Brodkorb, who has blogged for the Star Tribune and now writes extensively about the case on his website Missing in Minnesota, sees it as a violation of his First Amendment rights and in the short-term as a threat to his ability to cover a sentencing hearing on Wednesday for Grazzini-Rucki. Nearly all of the accusations in Grazzini-Rucki’s petition are false and an attempt to get him to stop reporting on the case, he said.
“The chilling effect is that if someone doesn’t like coverage,” he said, “they could go to a courthouse and file what I believe to be a fraudulent document with fictitious information to game the system.”
A Dakota County jury found Grazzini-Rucki guilty in July of six counts of felony deprivation of parental rights after she hid her daughters for more than two years at a western Minnesota horse ranch.
A onetime high-ranking operative in the Minnesota Senate and state Republican Party, Brodkorb delivered reporting that was instrumental in helping law enforcement eventually find the girls in November 2015.
In her petition for the restraining order, Grazzini-Rucki claimed Brodkorb put her in “great fear” for her safety due to “slanderous misinformation on multiple websites, accounts, and media outlets he is spreading has damaged my reputation, and caused others to make similar harassing and defamatory remarks against me.”

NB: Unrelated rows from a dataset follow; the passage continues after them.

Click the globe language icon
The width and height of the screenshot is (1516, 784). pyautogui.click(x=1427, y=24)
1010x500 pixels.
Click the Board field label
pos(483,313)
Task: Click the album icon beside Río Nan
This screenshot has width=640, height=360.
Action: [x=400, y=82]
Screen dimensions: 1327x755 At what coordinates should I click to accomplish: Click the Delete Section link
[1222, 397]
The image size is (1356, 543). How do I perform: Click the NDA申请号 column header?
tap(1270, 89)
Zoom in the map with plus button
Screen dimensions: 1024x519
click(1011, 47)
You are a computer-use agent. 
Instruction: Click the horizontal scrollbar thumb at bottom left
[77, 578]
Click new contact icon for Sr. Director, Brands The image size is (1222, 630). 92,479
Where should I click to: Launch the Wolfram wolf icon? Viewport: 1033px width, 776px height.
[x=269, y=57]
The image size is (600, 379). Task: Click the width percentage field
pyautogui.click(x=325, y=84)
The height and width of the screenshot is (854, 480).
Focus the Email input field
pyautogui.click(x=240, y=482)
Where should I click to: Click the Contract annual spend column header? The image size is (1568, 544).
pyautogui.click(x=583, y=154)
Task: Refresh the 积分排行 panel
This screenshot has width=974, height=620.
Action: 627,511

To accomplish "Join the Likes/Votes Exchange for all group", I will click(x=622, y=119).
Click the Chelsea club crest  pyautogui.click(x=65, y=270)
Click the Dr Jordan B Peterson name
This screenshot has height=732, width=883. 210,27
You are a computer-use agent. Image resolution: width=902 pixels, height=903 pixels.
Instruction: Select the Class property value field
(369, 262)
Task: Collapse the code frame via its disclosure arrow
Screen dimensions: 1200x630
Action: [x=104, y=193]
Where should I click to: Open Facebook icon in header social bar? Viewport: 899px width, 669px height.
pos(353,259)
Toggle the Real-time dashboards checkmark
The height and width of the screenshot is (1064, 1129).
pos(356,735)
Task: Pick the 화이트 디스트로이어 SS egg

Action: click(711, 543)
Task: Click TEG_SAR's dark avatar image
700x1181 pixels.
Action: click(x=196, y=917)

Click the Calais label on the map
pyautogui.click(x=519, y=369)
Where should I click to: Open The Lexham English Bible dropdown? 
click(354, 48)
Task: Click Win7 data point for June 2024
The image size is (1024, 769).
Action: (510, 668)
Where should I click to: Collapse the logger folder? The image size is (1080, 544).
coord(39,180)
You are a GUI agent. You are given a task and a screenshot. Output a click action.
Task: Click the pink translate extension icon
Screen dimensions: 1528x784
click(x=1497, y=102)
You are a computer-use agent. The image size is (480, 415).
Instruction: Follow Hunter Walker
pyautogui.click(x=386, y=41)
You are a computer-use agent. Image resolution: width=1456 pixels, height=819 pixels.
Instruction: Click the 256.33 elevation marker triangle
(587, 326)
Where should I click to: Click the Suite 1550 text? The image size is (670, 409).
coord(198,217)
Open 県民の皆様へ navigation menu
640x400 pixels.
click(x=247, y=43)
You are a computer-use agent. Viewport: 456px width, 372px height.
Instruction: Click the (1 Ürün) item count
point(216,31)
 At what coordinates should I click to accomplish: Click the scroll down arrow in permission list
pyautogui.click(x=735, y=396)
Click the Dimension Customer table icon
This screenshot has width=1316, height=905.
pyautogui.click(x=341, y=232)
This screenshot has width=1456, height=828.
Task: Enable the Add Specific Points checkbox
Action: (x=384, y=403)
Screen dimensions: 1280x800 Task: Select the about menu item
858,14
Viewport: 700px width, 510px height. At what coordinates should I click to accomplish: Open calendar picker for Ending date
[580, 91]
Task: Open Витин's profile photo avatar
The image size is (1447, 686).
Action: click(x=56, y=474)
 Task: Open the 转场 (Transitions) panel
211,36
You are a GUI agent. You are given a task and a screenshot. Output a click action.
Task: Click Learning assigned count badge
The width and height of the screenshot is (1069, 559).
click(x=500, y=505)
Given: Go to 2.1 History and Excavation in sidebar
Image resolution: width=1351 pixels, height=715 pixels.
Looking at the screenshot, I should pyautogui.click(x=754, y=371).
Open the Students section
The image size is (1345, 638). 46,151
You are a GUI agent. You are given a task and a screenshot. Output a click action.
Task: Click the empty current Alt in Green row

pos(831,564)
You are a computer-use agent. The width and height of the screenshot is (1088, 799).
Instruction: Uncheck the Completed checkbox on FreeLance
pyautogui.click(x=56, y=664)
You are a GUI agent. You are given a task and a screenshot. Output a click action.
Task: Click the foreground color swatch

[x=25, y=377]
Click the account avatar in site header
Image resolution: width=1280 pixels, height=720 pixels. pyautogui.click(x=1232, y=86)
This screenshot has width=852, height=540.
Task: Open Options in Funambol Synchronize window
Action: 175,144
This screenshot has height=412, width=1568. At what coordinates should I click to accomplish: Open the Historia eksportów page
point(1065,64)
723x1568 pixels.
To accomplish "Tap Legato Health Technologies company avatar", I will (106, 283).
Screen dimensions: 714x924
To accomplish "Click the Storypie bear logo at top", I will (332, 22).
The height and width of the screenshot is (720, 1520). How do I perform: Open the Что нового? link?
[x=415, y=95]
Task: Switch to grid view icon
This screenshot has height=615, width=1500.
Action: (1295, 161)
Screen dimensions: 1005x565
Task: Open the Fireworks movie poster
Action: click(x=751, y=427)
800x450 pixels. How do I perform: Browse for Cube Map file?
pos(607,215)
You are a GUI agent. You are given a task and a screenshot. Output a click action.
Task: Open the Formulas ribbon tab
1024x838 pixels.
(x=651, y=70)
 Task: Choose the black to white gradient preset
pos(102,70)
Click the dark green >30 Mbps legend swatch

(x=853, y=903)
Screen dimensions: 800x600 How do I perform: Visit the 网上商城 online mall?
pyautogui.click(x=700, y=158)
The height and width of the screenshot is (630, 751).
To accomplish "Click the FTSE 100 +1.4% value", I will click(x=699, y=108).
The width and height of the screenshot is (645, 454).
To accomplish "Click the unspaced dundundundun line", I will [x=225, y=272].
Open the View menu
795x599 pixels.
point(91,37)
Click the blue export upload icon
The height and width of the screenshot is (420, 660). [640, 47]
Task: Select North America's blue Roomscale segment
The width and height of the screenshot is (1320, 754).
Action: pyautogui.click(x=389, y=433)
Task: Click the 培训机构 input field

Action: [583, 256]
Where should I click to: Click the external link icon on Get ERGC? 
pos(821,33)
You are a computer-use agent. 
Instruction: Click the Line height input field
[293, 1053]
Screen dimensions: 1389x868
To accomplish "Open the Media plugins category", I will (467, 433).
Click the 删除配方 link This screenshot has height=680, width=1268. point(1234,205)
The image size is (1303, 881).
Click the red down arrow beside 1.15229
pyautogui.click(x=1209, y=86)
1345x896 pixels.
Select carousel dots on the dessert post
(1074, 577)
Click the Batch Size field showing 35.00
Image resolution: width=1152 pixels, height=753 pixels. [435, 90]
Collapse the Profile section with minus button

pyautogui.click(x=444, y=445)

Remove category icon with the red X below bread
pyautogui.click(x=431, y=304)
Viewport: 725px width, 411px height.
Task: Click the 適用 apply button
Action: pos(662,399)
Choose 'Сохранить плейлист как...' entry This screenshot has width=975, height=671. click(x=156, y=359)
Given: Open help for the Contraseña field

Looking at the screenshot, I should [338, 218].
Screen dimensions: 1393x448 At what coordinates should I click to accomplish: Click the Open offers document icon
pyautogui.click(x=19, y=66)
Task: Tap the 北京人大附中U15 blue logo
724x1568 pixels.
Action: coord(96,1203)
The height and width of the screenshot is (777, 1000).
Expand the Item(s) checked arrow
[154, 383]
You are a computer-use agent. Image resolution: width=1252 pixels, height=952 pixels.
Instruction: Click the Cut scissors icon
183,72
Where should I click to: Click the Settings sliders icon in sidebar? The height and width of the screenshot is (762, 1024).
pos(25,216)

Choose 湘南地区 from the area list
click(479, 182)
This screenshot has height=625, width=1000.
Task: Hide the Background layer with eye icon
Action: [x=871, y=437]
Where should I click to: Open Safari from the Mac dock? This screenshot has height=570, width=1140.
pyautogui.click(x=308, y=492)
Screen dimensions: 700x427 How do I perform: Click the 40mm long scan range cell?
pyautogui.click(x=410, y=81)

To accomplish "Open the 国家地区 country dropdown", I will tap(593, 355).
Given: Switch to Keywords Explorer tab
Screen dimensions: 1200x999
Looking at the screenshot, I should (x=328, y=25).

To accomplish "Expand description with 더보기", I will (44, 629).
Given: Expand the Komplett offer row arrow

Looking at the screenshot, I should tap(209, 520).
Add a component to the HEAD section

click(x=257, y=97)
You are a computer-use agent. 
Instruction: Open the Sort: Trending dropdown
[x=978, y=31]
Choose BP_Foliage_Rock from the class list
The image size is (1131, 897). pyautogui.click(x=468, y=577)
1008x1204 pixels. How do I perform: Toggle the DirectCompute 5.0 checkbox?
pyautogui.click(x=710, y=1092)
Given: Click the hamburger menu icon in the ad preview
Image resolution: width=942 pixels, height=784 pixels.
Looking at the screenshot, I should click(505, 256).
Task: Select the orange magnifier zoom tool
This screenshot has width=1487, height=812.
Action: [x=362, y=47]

Though she never writes that Brodkorb is a journalist and blogger, she said his posts have prompted other people to harass her through social media, Grazzini-Rucki wrote, where she said she’s been compared to a child molester and implicated in a terrorist group. One commenter said she should be “deported to Mars,” she alleged.
She also accused Brodkorb of following her in his car and surveilling her at her home. He denies the allegations.
A call to Grazzini-Rucki’s attorney, Michelle MacDonald, was not returned.
Judges who get petitions for restraining orders must initially assume that the allegations are true and then determine if they meet the legal definition of harassment. If they do, a judge must grant the order, but then quickly hold a hearing if requested.
“It’s designed to afford protection quickly and ferret out the truth later,” said Michael Boulette, a Minneapolis family law attorney.
At the hearing, Boulette said the burden to prove harassment falls on the person who requested the restraining order. If not, the judge has to vacate the order.
It’s unusual for a restraining order to be brought against a journalist, said Jane Kirtley, a University of Minnesota journalism professor. And some of what Grazzini-Rucki accuses Brodkorb of falls into the category of persistent journalism, Kirtley said. Still, journalists are not allowed to break the law to report a story. The judge in this case may have to determine whether Brodkorb’s reporting did just that, she said.
The Society of Professional Journalists’ Minnesota Pro Chapter said it wanted to wait until the restraining order hearing before weighing in on the case.
That hearing is set for next Thursday in Stillwater — the day after Grazzini-Rucki’s sentencing.
Brodkorb said he still plans to attend the sentencing, which he believes he can do and still comply with the order, which bars him from having any “direct or indirect contact” with Grazzini-Rucki.